## Source records
★ ★ ★ ★ ★ ★ ★

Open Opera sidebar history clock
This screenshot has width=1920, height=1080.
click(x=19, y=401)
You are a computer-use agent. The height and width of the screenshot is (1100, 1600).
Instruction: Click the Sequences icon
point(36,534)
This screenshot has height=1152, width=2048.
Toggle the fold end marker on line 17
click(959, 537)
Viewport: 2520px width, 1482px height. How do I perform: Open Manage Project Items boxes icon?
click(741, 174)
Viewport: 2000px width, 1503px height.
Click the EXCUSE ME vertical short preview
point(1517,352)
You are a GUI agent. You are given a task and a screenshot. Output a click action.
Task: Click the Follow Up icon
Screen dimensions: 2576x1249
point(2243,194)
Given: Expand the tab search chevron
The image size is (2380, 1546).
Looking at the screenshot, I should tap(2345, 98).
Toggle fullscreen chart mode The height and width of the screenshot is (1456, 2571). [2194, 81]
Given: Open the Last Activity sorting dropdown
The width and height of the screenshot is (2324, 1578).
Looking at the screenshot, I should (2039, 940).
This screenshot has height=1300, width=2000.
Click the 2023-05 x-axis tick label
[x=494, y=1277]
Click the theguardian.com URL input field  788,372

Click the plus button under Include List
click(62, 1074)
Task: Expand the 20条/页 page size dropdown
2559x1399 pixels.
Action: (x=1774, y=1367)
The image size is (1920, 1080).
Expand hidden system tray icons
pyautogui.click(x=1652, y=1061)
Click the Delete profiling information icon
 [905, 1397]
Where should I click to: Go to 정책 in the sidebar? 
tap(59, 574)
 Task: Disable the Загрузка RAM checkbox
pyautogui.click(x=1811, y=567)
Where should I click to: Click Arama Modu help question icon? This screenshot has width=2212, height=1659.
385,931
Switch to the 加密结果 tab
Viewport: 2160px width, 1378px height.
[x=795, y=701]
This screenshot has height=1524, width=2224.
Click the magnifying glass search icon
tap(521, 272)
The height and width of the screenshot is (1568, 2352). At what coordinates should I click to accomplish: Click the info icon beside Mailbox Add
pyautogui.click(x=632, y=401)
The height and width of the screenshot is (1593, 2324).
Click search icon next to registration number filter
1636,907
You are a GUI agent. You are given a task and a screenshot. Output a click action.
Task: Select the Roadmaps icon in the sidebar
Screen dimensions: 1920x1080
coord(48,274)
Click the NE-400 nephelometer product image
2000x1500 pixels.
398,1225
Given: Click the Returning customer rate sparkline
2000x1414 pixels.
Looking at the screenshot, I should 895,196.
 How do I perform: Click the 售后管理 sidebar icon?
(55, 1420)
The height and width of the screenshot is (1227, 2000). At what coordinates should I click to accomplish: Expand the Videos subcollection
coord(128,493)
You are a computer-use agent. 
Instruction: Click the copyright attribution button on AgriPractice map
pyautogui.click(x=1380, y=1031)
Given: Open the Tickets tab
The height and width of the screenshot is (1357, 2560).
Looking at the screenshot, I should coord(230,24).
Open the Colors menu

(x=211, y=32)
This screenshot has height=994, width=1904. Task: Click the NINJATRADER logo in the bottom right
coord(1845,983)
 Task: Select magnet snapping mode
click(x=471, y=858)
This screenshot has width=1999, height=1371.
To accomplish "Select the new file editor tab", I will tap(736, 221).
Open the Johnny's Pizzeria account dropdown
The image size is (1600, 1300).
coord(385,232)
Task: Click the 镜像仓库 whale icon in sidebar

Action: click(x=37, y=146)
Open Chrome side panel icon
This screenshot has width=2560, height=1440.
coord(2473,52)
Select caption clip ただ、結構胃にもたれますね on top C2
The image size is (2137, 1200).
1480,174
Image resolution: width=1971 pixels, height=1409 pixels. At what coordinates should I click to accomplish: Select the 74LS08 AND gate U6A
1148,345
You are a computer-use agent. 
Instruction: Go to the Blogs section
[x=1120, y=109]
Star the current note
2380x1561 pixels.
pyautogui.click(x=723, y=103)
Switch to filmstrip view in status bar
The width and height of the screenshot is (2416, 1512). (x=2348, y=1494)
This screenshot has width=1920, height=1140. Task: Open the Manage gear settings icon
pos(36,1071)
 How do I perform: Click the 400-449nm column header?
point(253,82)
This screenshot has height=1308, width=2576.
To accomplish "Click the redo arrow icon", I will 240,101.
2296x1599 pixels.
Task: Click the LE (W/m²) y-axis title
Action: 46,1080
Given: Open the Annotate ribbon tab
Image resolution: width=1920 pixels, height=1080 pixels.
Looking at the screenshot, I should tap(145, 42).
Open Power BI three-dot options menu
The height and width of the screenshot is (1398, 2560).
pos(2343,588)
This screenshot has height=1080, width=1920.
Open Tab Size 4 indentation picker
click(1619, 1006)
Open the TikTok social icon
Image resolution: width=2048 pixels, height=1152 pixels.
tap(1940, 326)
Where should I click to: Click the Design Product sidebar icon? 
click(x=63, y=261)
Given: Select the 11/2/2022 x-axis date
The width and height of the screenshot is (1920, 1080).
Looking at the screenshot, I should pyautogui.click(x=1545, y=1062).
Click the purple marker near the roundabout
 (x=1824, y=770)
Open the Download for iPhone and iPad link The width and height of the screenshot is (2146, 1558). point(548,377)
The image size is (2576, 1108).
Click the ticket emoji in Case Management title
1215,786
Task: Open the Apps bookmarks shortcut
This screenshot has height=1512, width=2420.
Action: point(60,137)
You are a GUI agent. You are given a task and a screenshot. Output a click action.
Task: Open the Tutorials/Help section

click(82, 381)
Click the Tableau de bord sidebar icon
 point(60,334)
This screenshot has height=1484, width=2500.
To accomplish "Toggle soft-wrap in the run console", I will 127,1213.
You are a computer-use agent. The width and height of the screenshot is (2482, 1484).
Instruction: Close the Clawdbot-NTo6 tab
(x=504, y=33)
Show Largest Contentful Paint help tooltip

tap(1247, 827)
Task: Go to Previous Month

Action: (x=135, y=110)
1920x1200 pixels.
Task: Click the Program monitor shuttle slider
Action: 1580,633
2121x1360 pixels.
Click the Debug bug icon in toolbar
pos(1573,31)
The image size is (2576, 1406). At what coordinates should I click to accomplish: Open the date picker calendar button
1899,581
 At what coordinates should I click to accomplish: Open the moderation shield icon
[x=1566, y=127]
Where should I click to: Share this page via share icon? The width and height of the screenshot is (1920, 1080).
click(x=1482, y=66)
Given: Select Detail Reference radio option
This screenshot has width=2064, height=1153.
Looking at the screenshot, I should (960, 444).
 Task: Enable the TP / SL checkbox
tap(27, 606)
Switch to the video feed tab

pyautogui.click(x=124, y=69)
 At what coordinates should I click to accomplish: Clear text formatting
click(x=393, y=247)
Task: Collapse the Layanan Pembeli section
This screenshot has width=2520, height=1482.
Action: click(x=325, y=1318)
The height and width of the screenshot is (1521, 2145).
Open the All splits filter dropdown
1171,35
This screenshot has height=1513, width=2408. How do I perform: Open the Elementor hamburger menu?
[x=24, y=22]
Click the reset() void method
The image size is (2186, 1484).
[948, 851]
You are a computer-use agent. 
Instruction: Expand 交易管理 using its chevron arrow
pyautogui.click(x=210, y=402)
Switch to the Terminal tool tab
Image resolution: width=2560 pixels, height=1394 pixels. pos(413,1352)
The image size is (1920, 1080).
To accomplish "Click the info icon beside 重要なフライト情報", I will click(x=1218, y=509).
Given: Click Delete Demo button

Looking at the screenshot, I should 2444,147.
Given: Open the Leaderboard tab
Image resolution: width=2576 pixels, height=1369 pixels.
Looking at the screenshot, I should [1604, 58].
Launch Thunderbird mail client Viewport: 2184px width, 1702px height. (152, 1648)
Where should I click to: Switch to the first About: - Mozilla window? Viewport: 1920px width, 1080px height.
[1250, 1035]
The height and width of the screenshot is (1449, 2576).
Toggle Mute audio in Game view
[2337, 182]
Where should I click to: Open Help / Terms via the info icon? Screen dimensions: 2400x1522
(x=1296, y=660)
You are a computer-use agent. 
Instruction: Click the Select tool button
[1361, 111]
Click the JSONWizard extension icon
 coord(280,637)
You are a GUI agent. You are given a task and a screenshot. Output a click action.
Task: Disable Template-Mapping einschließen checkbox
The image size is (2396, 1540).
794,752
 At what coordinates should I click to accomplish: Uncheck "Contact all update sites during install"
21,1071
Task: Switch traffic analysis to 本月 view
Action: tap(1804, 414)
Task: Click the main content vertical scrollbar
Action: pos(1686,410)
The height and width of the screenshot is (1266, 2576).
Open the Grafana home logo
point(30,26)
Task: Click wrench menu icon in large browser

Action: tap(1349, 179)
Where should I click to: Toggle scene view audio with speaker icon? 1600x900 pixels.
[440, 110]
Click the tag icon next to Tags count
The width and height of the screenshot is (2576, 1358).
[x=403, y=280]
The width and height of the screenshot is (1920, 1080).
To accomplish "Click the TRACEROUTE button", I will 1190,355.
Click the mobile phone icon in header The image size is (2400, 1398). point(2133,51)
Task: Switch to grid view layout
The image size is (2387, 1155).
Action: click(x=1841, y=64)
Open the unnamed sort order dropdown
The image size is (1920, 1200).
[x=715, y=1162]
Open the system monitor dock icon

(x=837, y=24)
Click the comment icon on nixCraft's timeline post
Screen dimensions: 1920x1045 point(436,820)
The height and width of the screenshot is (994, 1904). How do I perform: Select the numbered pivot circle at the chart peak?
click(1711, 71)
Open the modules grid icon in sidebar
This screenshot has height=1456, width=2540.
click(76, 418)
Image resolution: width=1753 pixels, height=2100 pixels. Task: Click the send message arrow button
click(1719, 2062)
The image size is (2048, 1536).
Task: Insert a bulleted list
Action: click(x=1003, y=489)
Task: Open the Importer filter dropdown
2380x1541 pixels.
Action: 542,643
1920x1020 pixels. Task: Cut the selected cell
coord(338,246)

★ ★ ★ ★ ★ ★ ★

## Work to complete
Restate word for word only the lines above from the line containing "Given: Open the Leaderboard tab" to the line containing "Open the unnamed sort order dropdown", both of them included.

## Output for this exercise
Given: Open the Leaderboard tab
Image resolution: width=2576 pixels, height=1369 pixels.
Looking at the screenshot, I should [1604, 58].
Launch Thunderbird mail client Viewport: 2184px width, 1702px height. (152, 1648)
Where should I click to: Switch to the first About: - Mozilla window? Viewport: 1920px width, 1080px height.
[1250, 1035]
The height and width of the screenshot is (1449, 2576).
Toggle Mute audio in Game view
[2337, 182]
Where should I click to: Open Help / Terms via the info icon? Screen dimensions: 2400x1522
(x=1296, y=660)
You are a computer-use agent. 
Instruction: Click the Select tool button
[1361, 111]
Click the JSONWizard extension icon
 coord(280,637)
You are a GUI agent. You are given a task and a screenshot. Output a click action.
Task: Disable Template-Mapping einschließen checkbox
The image size is (2396, 1540).
794,752
 At what coordinates should I click to accomplish: Uncheck "Contact all update sites during install"
21,1071
Task: Switch traffic analysis to 本月 view
Action: tap(1804, 414)
Task: Click the main content vertical scrollbar
Action: pos(1686,410)
The height and width of the screenshot is (1266, 2576).
Open the Grafana home logo
point(30,26)
Task: Click wrench menu icon in large browser

Action: tap(1349, 179)
Where should I click to: Toggle scene view audio with speaker icon? 1600x900 pixels.
[440, 110]
Click the tag icon next to Tags count
The width and height of the screenshot is (2576, 1358).
[x=403, y=280]
The width and height of the screenshot is (1920, 1080).
To accomplish "Click the TRACEROUTE button", I will 1190,355.
Click the mobile phone icon in header The image size is (2400, 1398). point(2133,51)
Task: Switch to grid view layout
The image size is (2387, 1155).
Action: click(x=1841, y=64)
Open the unnamed sort order dropdown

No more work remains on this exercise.